> Break down sessions into separate clear, actionable tasks. What this misses, o...

Vinnl · 2026-02-06T14:29:50 1770388190

It sounds to me like the goal there is to spell out everything you don't want the agent to make assumptions about. If you let the agent make the plan, it'll still make those assumptions for you.

swordsith · 2026-02-06T09:54:48 1770371688

If you've got a plan for the plan, what else could you possibly need!

mlrtime · 2026-02-06T11:25:57 1770377157

You joke, but the more I iterate on a plan before any code, the more successful the first pass is.

1) Tell claude my idea with as much as I know, ask it to ask me questions. This could go on for a few rounds. (Opus)

2) Run a validate skill on the plan, reviewer with a different prompt (Opus)

3) codex reviews the plan, always finds a few small items after the above 2.

4) claude opus implements in 1 shot, usually 99% accurate, then I manually test.
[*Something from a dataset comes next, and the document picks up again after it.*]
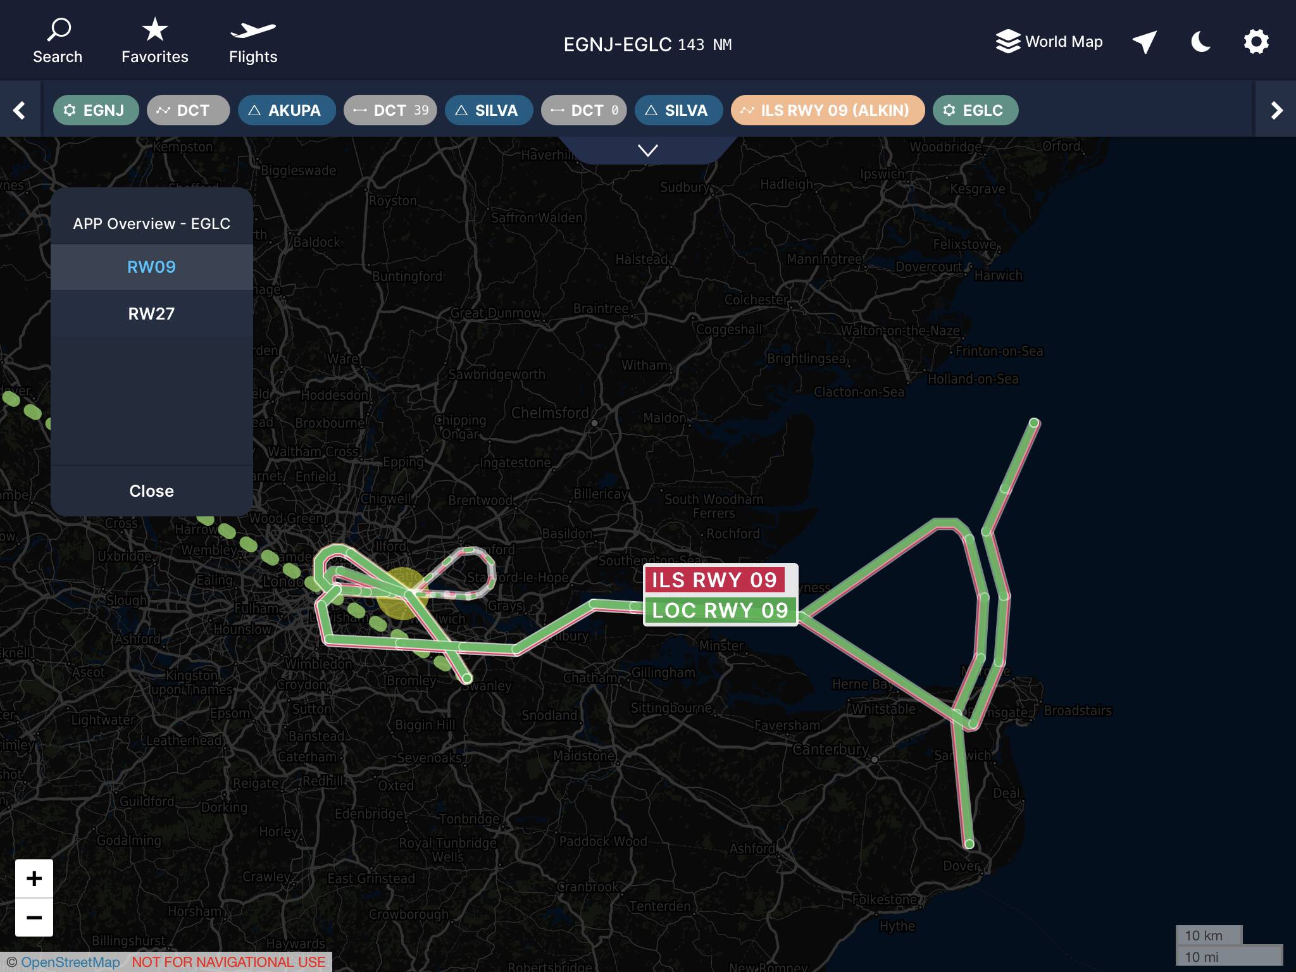The height and width of the screenshot is (972, 1296).
Task: Choose RW27 in approach overview
Action: tap(152, 314)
If I stay on target with those steps I always have good outcomes, but it is time consuming.

mapontosevenths · 2026-02-06T15:18:46 1770391126

I do something very similar. I have an "outside expert" script I tell my agent to use as the reviewer. It only bothers me when neither it OR the expert can figure out what the heck it is I actually wanted.

In my case I have Gemini CLI, so I tell Gemini to use the little python script called gatekeeper.py to validate it's plan before each phase with Qwen, Kimi, or (if nothing else is getting good results) ChatGPT 5.2 Thinking. Qwen & Kimi are via fireworks.ai so it's much cheaper than ChatGPT. The agent is not allowed to start work until one of the "experts" approves it via gatekeeper. Similarly it can't mark a phase as complete until the gatekeeper approves the code as bug free and up to standards and passes all unit tests & linting.

Lately Kimi is good enough, but when it's really stuck it will sometimes bother ChatGPT. Seldom does it get all the way to the bottom of the pile and need my input. Usually it's when my instructions turned out to be vague.

I also have it use those larger thinking models for "expert consultation" when it's spent more than 100 turns on any problem and hasn't made progress by it's own estimation.